A 1929 article that appeared in a journal, Navjivan, a weekly newspaper published by Freedom Movement icon Mahatma Gandhi, gives a glimpse of his unwavering commitment to truth and ethical conduct in life. In the article titled, "My Sorrow, My Shame", he criticised the conduct of some residents of his ashram in Ahmedabad, including his wife Kasturba Gandhi.
At the outset, Mr Gandhi dwells on why he decided to write the article.
"Ultimately, I came to the conclusion that it would be a breach of duty if I did not," Mr Gandhji wrote.
Mr Gandhi, who pioneered the philosophy of non-violent resistance, said he had not hesitated to count many of the merits of Kasturba in his autobiography, but "she has weaknesses too which mar these virtues."
Although she had given away all the money considering it to be the duty of a wife, "an un-understandable, worldly desire still persists" in her, Mr Gandhi noted.
"A year or two back, she (Kasturba) had kept with her one or two hundred rupees which were received as presents from various persons on various occasions," he wrote.
"The rule (at the ashram) is that she cannot keep anything as hers, even when it is given for her. So this keeping of money was unlawful," Mr Gandhiji said.
With a tinge of sarcasm, he said his wife's "delinquency" was detected following the arrival of some thieves at the ashram.
"Fortunately for her and for the mandir (ashram), once thieves entered her room. They did not get anything, but her delinquency was detected owing to their coming," he wrote.
Though Kasturba repented sincerely, it was proved "short lived", Mahatma said, adding that a real change of heart had not taken place and the "fascination for treasuring money" had not vanished.

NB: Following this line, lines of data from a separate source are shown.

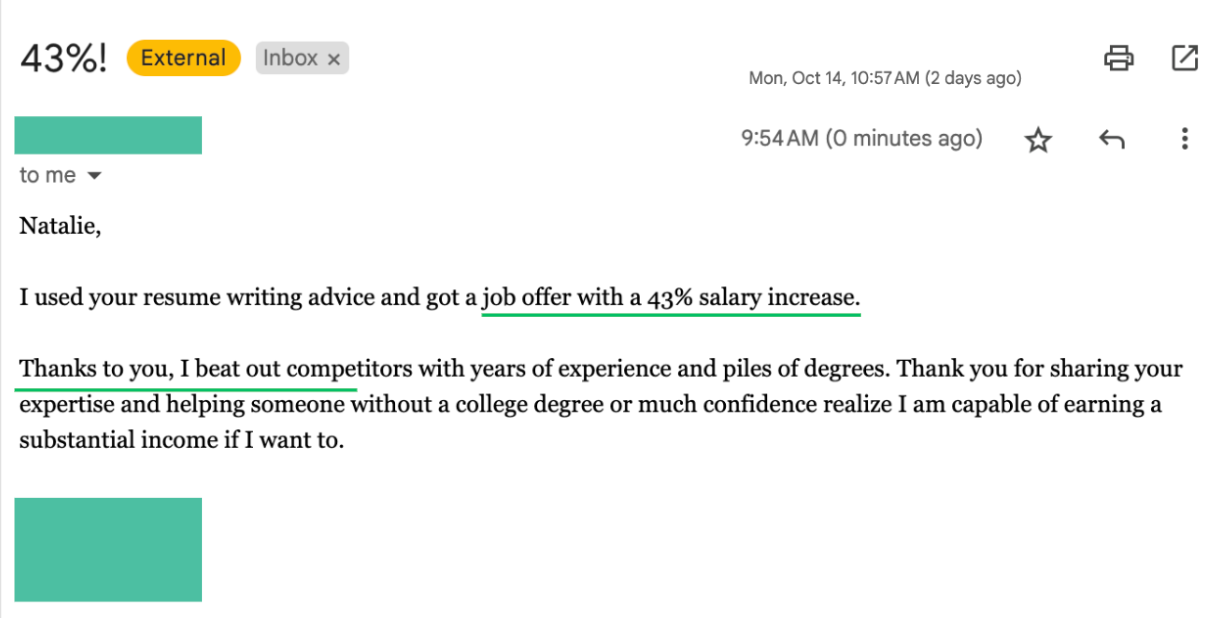Click the "to me" recipient text
Screen dimensions: 1214x618
47,176
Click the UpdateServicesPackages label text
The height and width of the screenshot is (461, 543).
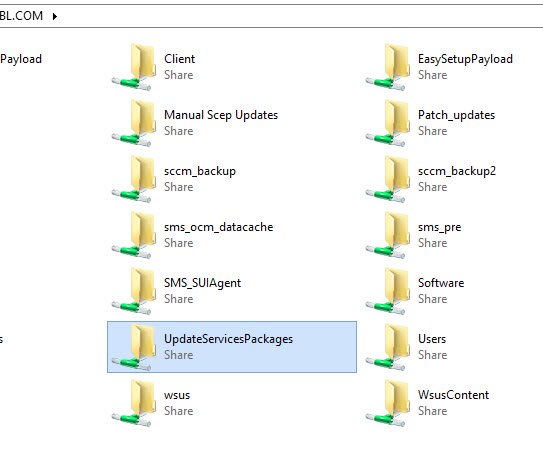click(229, 339)
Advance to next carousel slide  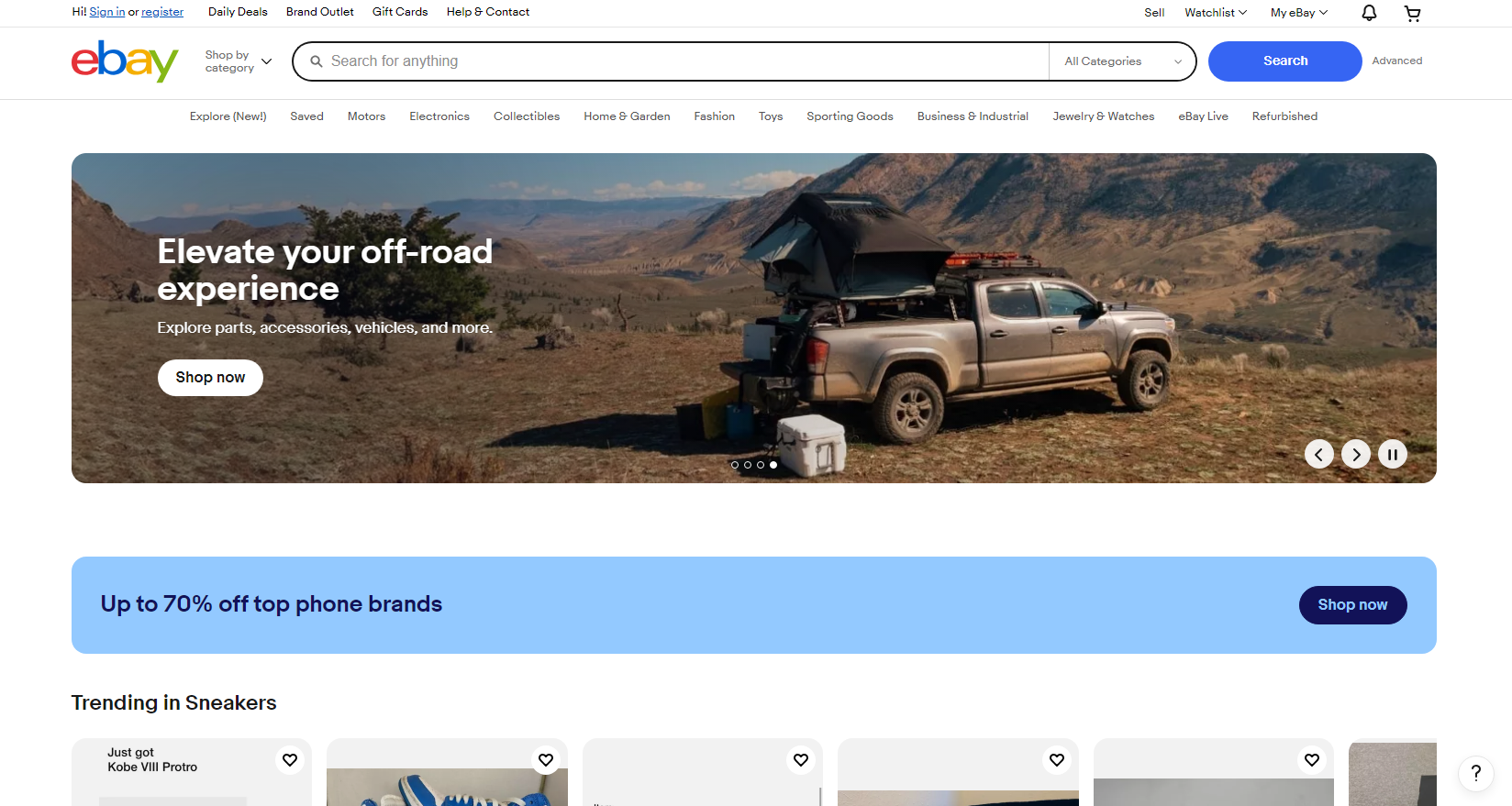tap(1355, 454)
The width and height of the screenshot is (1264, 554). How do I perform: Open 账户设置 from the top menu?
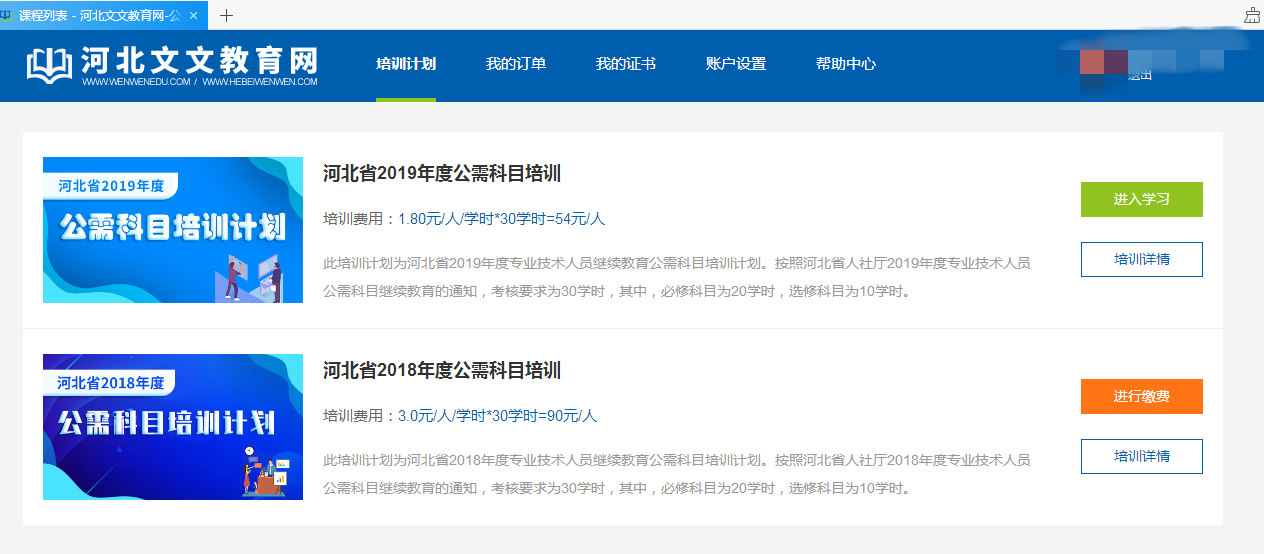coord(736,64)
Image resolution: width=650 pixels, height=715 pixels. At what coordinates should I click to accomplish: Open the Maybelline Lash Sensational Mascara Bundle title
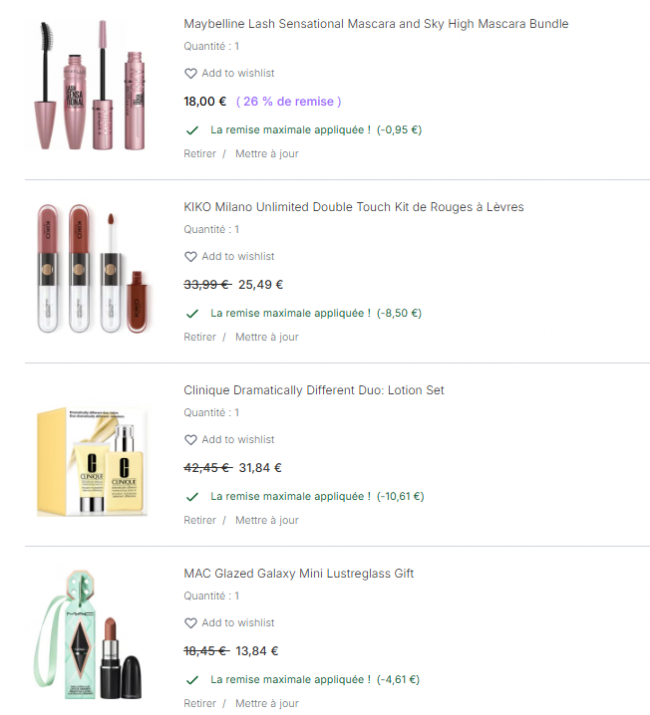tap(376, 24)
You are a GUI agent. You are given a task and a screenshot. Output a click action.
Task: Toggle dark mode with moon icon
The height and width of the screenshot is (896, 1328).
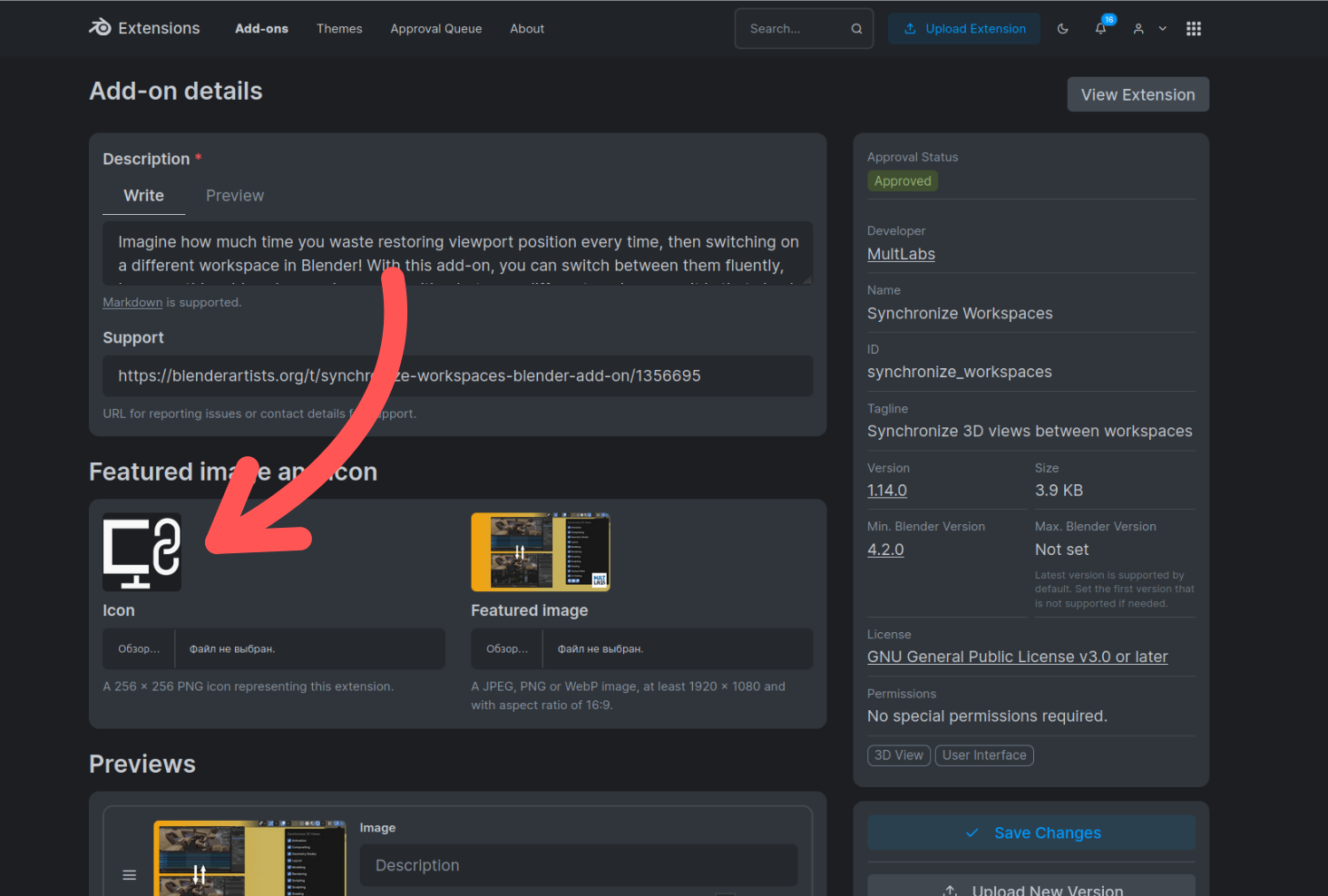point(1063,29)
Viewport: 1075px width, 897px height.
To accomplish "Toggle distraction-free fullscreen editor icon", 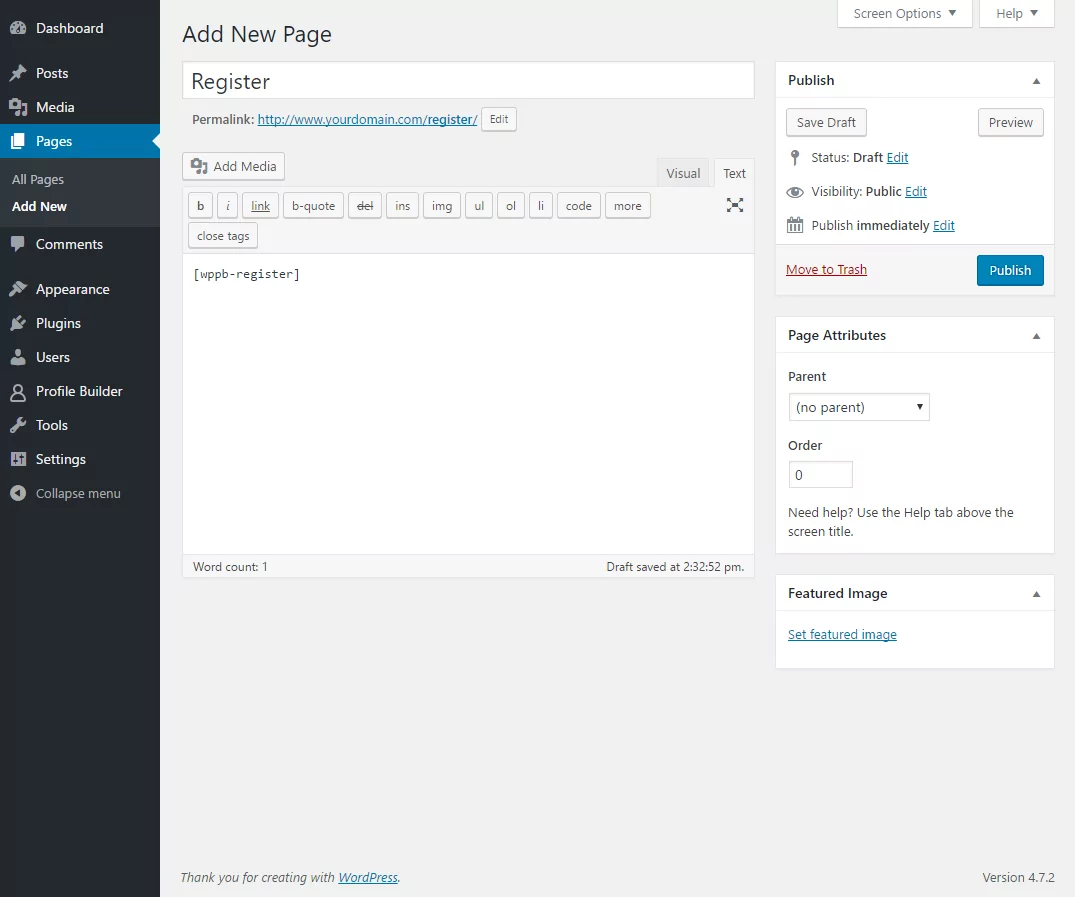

"Some days back, some strangers presented four rupees. Instead of giving away the money to the office, according to the usual rule, she kept it with herself."
Referring to the act as "theft" in the article, Mr Gandhi said one of the inmates had later pointed to her about the mistake, leaving her repentant.
In all humility, she gave back the money and vowed that such a thing would not be repeated.
"I believe hers was a honest repentance. She has taken a vow that she would leave me and the mandir, if any other lapse committed in the past is detected, or if she is caught doing the same thing again in future. The mandir has accepted her repentance," Mr Gandhi added.
Freedom fighter and staunch Gandhian Ayyappan Pillai, said to be 106 years old, said there is nothing to be amused if Kasturba's trivial lapse formed the subject of Mahatma's article.
"Gandhiji was a living legend and avatar of truthfulness. He was the personification of self-righteousness and wanted everyone around him to be morally correct and transparent," he told PTI.
Mr Gandhi, however, had also waxed eloquent about the virtues and good qualities of his wife in the same article.
"I consider her life to be pure. She has sacrificed a great deal thinking it to be her duty as a wife... She has not stood in the way of my renunciation," Mr Gandhiji added.